DiProGB: The Dinucleotide Properties Genome Browser

The dinucleotide properties genome browser is part of my PhD project.

During the last 10 years, a large number of complete genomes has been sequenced. Having these data at hand, the basic aim is now to convert this information into biological knowledge. This requires the identification of biologically meaningful motifs in genomic data. Computational motif discovery has been used with some success in simple organisms such as yeast, for example. For higher organisms with more complex genomes more sensitive methods are required. There is also a growing awareness that not single motifs but motif combinations usually called modules may be relevant to biological function.
In this project we developed a new type of genome browser that offers user-friendly genome analysis tools for the statistical analysis of single and multiple sequences as well as for the visual exploration of single sequences. A peculiarity is that not only the standard sequence representation in terms of the bases A, T, G and C can be adopted, but also a reduced sequence representation by purine/pyrimidine and AT/GC characteristics and finally a representation in terms of a large number of dinucleotide parameters that can encode geometrical information on DNA structure, for example. All of these coding schemes can be converted into a signal representation that allows for a very effective visual motif discovery. Analyses can be performed for the + and – as well as for the double strand. Combining these sequence- and signal-based representations offers a new approach for the detection of new regulatory elements. The functionalities described make DiProGB a unique tool for the identification and analysis of functional motifs in genomes. From the algorithmic point of view standard sequence-based algorithms are combined with signal-based pattern recognition algorithms. DiProGB is a standalone computer program written in VC++. It has been optimized to cope with large genomes. The program has been developed under the Microsoft Windows operating system. It can, however, also be used under Linux, Mac, BSD, and Solaris after installing the program WineHQ (http://winehq.org), for example.
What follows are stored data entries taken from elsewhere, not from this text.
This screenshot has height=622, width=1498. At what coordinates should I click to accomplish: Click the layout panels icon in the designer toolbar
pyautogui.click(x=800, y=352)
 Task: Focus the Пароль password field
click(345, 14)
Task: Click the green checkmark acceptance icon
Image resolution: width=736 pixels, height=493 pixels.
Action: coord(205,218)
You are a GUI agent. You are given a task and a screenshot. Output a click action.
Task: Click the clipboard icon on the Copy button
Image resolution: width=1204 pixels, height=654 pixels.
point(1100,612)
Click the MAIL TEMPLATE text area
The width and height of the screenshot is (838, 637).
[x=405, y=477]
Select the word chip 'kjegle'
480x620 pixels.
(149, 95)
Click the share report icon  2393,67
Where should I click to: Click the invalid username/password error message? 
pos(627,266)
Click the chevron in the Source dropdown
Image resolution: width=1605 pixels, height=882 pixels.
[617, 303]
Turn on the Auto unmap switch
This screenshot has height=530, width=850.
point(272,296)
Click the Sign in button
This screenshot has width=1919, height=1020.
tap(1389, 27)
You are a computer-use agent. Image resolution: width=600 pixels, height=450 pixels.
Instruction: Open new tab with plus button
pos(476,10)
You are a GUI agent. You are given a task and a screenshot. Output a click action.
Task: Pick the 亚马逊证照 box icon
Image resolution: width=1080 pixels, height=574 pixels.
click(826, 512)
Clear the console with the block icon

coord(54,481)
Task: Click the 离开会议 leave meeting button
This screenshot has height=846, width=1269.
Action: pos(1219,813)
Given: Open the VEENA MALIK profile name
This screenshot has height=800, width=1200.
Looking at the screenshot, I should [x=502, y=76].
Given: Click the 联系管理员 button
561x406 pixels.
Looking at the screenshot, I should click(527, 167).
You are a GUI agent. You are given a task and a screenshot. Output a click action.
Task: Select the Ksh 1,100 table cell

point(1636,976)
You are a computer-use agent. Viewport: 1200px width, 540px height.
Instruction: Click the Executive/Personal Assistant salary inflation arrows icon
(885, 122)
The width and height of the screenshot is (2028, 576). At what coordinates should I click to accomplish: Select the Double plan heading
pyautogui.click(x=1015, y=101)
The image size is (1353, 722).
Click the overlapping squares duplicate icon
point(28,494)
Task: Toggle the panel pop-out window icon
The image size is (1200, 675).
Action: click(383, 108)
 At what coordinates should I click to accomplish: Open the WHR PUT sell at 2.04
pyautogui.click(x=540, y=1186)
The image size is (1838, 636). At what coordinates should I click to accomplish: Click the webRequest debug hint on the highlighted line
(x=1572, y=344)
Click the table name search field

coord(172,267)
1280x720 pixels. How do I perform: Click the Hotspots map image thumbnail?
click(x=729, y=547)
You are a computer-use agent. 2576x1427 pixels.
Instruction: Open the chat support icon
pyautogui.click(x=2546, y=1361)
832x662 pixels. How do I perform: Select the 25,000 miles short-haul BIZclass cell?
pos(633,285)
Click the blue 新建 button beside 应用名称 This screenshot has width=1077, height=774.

A more detailed description and the freely available program can be found at http://diprogb.fli-leibniz.de.
DiProGB is published in
Bioinformatics 2009; doi: 10.1093/bioinformatics/btp436

DiProDB : a database for dinucleotide properties

The dinucleotide property database is part of my PhD project.

We believe that encoding nucleic acid sequences by physicochemical properties of nucleotides may lead to new insights into structure and functioning of genomes beyond the information obtained from a character-based sequence representation alone. We are thus currently developing a genome browser that encodes genomic sequences by conformational and thermodynamic dinucleotide properties. Even though higher-order nucleotide combinations may play a role many properties can be understood adopting the so-called nearest-neighbour approach corresponding to dinucleotide properties. The usage of these data for different potential applications and also their comparison could be greatly facilitated if they are compiled in a database. We have thus set up the new database DiProDB that offers information on more than 100 dinucleotide property sets. By an option for submitting new data sets it is easily extendible. The information is offered in tabular form and can be customized according to the user’s needs. The database provides export functions and a user-friendly interface to search for specific entries. One especially interesting feature is the possibility of different real-time dinucleotide property correlation analyses. Moreover, we present thorough clustering analyses of the dinucleotide property sets. With DiProDB we want to provide reliable and easily accessible and comprehensive information on dinucleotide properties that may stimulate the application of these data to a diversity of biological problems.

The database can be found under http://diprodb.fli-leibniz.de and is published in
Nucleic Acids Res. 2009 Jan; 37(Database issue):D37-40. Epub 2008 Sep 19.

DASS: efficient discovery and p-value calculation of substructures in unordered data

The DASS algorithm is a side project in cooperation with Dr. Jens Hollunder and Dr. Thomas Wilhelm.

Pattern identification in biological sequence data is one of the main objectives of bioinformatics research. However, few methods are available for detecting patterns (substructures) in unordered datasets. Data mining algorithms mainly developed outside the realm of bioinformatics have been adapted for that purpose, but typically do not determine the statistical significance of the identified patterns. Moreover, these algorithms do not exploit the often modular structure of biological data.
We developed the algorithm DASS (Discovery of All Significant Substructures) that first identifies all substructures in unordered data (DASSSub) in a manner that is especially efficient for modular data. In addition, DASS calculates the statistical significance of the identified substructures, for sets with at most one element of each type (DASSPset), or for sets with multiple occurrence of elements (DASSPmset). The power and versatility of DASS is demonstrated by four examples: combinations of protein domains in multi-domain proteins, combinations of proteins in protein complexes (protein subcomplexes), combinations of transcription factor target sites in promoter regions and evolutionarily conserved protein interaction subnetworks.

The program code and additional data are available at http://www.fli-leibniz.de/tsb/DASS.
The algorithm is published in
Bioinformatics. 2007 Jan 1;23(1):77-83. Epub 2006 Oct 10.